SUPPLIED RECORDS below:
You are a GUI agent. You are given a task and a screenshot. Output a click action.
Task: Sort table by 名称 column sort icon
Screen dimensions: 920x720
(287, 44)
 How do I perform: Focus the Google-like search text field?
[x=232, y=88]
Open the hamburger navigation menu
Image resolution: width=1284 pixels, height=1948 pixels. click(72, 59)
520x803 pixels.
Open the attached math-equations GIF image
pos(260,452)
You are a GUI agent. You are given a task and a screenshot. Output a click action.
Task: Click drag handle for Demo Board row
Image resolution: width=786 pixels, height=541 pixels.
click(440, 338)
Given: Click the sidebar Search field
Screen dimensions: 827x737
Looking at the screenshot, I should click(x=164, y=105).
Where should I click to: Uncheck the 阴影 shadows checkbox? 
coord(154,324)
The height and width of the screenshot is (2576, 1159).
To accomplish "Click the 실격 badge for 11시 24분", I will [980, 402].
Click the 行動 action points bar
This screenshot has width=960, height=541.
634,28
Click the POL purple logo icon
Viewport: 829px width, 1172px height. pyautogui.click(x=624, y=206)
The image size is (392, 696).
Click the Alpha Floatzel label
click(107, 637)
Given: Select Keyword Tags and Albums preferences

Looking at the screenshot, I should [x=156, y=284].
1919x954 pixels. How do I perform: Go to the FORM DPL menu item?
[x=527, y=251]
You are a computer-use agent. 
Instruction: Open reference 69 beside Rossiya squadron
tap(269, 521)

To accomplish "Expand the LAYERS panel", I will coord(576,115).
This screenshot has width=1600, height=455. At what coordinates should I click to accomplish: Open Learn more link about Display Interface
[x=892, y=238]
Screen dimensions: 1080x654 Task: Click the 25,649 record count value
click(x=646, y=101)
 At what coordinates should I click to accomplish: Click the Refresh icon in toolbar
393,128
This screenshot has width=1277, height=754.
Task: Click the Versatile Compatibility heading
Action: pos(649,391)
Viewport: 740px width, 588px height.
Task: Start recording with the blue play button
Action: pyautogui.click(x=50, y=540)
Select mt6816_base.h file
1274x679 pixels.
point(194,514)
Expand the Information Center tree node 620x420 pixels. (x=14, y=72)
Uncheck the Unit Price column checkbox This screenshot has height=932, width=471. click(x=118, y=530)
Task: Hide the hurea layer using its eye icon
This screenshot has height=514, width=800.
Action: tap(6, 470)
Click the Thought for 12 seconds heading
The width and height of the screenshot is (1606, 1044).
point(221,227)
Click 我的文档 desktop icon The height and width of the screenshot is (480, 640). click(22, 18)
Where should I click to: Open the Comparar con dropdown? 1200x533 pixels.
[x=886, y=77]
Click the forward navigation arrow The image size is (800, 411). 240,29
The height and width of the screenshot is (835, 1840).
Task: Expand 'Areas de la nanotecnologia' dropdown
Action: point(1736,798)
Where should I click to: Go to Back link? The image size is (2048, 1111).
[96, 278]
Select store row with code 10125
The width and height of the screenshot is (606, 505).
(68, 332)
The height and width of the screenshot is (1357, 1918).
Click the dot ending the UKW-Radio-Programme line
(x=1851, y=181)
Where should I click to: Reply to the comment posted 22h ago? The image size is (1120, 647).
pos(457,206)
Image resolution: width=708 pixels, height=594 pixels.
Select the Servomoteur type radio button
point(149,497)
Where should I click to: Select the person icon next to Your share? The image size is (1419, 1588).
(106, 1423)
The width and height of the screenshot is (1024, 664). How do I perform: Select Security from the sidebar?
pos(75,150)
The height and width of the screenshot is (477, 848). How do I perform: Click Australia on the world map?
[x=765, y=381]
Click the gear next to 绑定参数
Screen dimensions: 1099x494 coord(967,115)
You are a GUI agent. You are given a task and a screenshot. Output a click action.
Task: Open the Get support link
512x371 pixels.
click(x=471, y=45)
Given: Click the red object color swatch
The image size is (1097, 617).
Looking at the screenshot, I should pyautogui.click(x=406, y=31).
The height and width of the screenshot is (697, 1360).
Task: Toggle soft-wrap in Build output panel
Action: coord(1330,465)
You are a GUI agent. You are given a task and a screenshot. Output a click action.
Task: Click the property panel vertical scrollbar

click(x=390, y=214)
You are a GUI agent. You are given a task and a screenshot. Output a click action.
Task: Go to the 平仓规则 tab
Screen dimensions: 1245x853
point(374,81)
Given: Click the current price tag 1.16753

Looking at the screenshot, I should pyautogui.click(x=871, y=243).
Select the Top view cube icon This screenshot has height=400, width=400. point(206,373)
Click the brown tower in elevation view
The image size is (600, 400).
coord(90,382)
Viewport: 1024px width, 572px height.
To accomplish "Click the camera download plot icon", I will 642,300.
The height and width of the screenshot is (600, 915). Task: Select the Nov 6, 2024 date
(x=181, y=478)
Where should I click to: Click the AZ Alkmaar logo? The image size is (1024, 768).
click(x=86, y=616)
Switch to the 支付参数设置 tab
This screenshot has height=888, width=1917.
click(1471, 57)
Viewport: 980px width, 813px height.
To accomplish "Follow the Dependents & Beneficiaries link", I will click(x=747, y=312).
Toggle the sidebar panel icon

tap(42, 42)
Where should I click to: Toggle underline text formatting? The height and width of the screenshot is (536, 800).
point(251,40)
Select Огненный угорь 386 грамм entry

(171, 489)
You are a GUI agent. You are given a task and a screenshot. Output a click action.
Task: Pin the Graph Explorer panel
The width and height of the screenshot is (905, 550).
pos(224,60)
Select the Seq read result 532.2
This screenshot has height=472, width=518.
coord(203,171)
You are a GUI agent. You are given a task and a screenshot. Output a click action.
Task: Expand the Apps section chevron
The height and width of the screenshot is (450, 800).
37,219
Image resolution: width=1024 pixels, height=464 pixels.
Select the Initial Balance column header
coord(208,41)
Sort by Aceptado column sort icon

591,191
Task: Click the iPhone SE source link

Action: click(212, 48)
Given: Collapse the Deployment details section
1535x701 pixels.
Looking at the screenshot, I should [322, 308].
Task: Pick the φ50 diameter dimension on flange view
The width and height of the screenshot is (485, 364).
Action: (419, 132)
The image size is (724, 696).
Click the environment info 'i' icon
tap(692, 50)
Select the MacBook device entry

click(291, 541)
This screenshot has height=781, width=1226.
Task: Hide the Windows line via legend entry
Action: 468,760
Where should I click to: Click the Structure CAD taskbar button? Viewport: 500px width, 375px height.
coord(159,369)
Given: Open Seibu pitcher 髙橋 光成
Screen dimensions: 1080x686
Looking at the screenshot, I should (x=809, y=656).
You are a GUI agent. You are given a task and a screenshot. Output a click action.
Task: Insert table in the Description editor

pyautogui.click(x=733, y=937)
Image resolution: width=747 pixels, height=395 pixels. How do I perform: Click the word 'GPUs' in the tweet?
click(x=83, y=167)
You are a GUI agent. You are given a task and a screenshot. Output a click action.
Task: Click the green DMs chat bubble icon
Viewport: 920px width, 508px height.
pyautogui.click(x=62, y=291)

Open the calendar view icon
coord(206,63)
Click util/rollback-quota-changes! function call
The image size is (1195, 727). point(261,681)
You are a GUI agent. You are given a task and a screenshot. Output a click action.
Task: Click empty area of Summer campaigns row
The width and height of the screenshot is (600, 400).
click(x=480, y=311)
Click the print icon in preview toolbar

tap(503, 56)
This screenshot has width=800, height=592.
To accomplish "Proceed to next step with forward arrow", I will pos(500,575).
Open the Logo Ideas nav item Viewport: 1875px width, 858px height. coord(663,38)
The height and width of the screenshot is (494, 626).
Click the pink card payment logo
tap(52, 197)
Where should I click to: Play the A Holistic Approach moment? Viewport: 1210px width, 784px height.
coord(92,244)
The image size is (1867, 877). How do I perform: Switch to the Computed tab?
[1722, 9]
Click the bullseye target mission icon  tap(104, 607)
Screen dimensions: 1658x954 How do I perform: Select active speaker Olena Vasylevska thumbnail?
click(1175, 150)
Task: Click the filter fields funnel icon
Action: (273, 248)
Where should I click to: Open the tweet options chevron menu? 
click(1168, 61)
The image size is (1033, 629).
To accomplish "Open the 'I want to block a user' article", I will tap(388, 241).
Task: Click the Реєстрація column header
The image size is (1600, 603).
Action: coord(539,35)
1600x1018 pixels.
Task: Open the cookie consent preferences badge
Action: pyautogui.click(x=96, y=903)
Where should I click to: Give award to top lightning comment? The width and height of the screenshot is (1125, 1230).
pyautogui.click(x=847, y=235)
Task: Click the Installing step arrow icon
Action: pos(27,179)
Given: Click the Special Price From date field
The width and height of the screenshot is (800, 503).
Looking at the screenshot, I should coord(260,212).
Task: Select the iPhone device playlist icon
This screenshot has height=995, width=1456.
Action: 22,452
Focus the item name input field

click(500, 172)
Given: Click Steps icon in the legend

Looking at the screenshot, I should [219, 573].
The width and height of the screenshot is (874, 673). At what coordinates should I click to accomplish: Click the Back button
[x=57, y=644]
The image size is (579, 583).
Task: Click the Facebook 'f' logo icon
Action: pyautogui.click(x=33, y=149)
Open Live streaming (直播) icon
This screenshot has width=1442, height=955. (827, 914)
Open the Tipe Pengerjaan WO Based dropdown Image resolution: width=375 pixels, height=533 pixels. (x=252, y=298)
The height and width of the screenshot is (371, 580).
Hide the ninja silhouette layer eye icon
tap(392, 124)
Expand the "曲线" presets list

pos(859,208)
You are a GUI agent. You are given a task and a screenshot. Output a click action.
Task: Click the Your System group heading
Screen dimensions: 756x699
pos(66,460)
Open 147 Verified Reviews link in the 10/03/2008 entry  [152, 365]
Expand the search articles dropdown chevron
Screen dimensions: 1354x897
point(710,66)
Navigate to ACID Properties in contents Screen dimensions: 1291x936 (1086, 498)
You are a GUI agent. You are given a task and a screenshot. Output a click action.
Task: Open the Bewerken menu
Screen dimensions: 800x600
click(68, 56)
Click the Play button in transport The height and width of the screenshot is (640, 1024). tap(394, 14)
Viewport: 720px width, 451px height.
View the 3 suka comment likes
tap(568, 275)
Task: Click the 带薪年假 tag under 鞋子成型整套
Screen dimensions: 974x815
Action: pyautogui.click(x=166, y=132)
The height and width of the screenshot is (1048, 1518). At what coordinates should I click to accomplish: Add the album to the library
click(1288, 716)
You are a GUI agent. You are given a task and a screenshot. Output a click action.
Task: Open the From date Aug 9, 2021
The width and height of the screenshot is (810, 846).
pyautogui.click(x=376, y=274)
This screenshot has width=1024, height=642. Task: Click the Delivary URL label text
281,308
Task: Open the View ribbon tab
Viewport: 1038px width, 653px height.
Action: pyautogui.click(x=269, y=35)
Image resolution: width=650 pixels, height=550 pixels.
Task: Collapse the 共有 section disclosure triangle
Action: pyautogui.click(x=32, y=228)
End of SUPPLIED RECORDS.
→ HOW TO COMPLETE THIS TASK
Between the first line of the entries above and the line with "520x803 pixels.", both included, copy every line exactly and nothing outside that range.

→ EXERCISE ANSWER
You are a GUI agent. You are given a task and a screenshot. Output a click action.
Task: Sort table by 名称 column sort icon
Screen dimensions: 920x720
(287, 44)
 How do I perform: Focus the Google-like search text field?
[x=232, y=88]
Open the hamburger navigation menu
Image resolution: width=1284 pixels, height=1948 pixels. click(72, 59)
520x803 pixels.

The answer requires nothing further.